Maria Sadina hunched over fading pictures of her parents, ethnic Ger-mans who were deported in 1941 from Russia's Volga region to one of Karaganda's many gulag camps.
Sadina's father was imprisoned for praising the quality of a German-made tractor, and for a decade he worked as a slave laborer in the nearby coal mines. Her mother was sent to the Karaganda gulag simply for her German heritage.
They had married and reared their daughter, Sadina, in a two-room brick house so low to the ground that visitors must bend over to avoid hitting the ceiling. Sadina, now a grandmother, continues to live in the same house.
She pointed to the neighbors' homes through her kitchen window.
"These people are all children of the gulag," she said. "Nobody talks about it anymore. Nobody even wants to look at their pictures anymore."
The gulags once spread over the Kazakhstan steppe like a thick wreath. Eleven camps with names like Alzhir, a Russian acronym for the Akmolinskii Camp for Wives of Traitors of the Motherland, housed hundreds of thousands of prisoners and their families. The camps, built shortly after the creation of the Soviet Union, were partly emptied to provide soldiers and workers during World War II and were eventually closed, although not dismantled, after Josef Stalin died in 1953.
In Kazakhstan today, a large percentage of people have parents or grandparents whose lives were savagely rewired by deportation and imprisonment in the camps. But memories of the gulags are dying.
"For younger generations the gulag is uninteresting," said Arest Savchak, a 61-year-old teacher whose parents and grandparents were exiled to Karaganda for supporting Ukrainian nationalism.
"After the collapse of the Soviet Union, when we entered market economy, the values and the views of people have changed.
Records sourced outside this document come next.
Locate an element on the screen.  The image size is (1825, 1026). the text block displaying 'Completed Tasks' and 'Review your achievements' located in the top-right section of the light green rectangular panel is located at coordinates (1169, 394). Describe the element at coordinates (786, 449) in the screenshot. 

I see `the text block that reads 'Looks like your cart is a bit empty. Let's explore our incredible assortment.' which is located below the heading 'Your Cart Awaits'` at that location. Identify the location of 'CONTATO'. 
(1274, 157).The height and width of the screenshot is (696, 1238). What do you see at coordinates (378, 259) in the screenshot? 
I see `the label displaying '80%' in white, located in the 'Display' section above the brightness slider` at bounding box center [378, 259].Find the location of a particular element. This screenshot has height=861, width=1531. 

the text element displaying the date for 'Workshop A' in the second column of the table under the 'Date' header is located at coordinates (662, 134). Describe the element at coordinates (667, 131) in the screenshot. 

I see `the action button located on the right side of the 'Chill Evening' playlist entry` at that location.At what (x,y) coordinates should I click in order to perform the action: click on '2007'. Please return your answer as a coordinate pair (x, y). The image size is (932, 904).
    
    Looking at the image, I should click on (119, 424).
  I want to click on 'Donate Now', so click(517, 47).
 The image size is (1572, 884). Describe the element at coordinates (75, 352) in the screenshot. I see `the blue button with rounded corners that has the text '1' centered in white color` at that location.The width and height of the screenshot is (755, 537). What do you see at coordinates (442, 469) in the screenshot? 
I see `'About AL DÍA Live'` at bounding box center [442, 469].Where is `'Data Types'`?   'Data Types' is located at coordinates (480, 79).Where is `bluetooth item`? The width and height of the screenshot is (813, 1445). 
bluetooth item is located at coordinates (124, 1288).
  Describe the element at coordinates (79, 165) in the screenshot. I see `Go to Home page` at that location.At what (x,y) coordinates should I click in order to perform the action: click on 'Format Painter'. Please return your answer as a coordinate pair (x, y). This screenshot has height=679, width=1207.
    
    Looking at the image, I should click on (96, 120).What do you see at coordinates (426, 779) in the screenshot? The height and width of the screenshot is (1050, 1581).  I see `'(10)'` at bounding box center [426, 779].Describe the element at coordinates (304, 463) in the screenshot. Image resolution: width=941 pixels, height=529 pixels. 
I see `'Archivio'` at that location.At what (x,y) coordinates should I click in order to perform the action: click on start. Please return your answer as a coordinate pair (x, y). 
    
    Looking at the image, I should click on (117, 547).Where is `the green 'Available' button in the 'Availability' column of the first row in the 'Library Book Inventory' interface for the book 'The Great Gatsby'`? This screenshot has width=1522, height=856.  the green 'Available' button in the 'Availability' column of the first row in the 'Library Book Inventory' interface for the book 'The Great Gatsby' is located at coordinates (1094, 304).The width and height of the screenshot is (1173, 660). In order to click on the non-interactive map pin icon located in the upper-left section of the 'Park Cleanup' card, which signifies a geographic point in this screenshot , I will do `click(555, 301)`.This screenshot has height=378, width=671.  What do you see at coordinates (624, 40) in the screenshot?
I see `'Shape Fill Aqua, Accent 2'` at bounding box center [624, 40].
Unless the gulag can be linked to the present time, it is meaningless," he said.
For many Karaganda youngsters, the oppression the gulags stand for does not register.
"This was just a village for miners," said Sasha Talabaev, 12, who was riding a bicycle through the heart of what was one of the gulags.
Some of the reasons for a collective forgetting are obvious. The memories are painful. And since the fall of the Soviet Union and Kazakhstan's independence in 1991, there are more pleasant things to focus on. Growing affluence is one of them.
But there are political aspects to a sidestepping of Kazakhstan's recent history, too, often born out of the government's determination to stay friendly with Russia.
To sustain support for a pro-Russia foreign policy, "the Kazakhstan state has gone to great lengths to construct an ideology for its nation-state that glosses over its colonial and neo-colonial history with Russia," Sean Roberts, a researcher in Central Asia affairs at Georgetown University, wrote on Dec. 19 in his Web log.
Although those efforts have not added up to a blanket ban on public remembrances of the gulags, the government has chosen to ignore the issue. And it has used its control of the education system to keep texts from dwelling on the topic.
In a more pointed example of control, the government forbade large-scale of a violent uprising in Almaty, the capital, that took place in December 1986. As many as 40,000 ethnic Kazakhs poured into Almaty's central square then to protest then Soviet president Mikhail Gorbachev's firing of the chief of the Kazakh Soviet state. Soviet security forces are estimated to have killed at least 200 protesters on the square.
The rebellion was a watershed for Kazakh identity. It resonated too strongly for the government to ignore this year, so in October, President Nursultan Nazarbayev quietly dedicated a statue to commemorate the event. But the gesture received little coverage in the press, which is controlled by the government.
Opposition leaders and several thousand nationalists hoped to use the statue as a gathering point for an anti-government rally, but the government moved swiftly to crush preparations for it.
With Kazakh nationalism having become mostly the purview of the anti-Russia opposition here, the government has had to use other avenues to promote a coherent national identity. That is no small challenge in this country of 17 million people who span 80 different ethnicities and nearly as many religions -- a direct legacy of the Soviet Union's use of Kazakhstan as a holding pen for prisoners, dissidents and people who did not fit in the Russian mainstream.
Popular culture has been one tool of choice, especially through the government-financed movie studio KazakhFilm. This year the studio released its biggest hit yet, a historical piece called Nomad that tells the little-known story of an ancient battle to give an uplifting view of Kazakh identity. The film, a US$34.5 million production, broke box-office records in Kazakhstan, grossing more than US$1 million.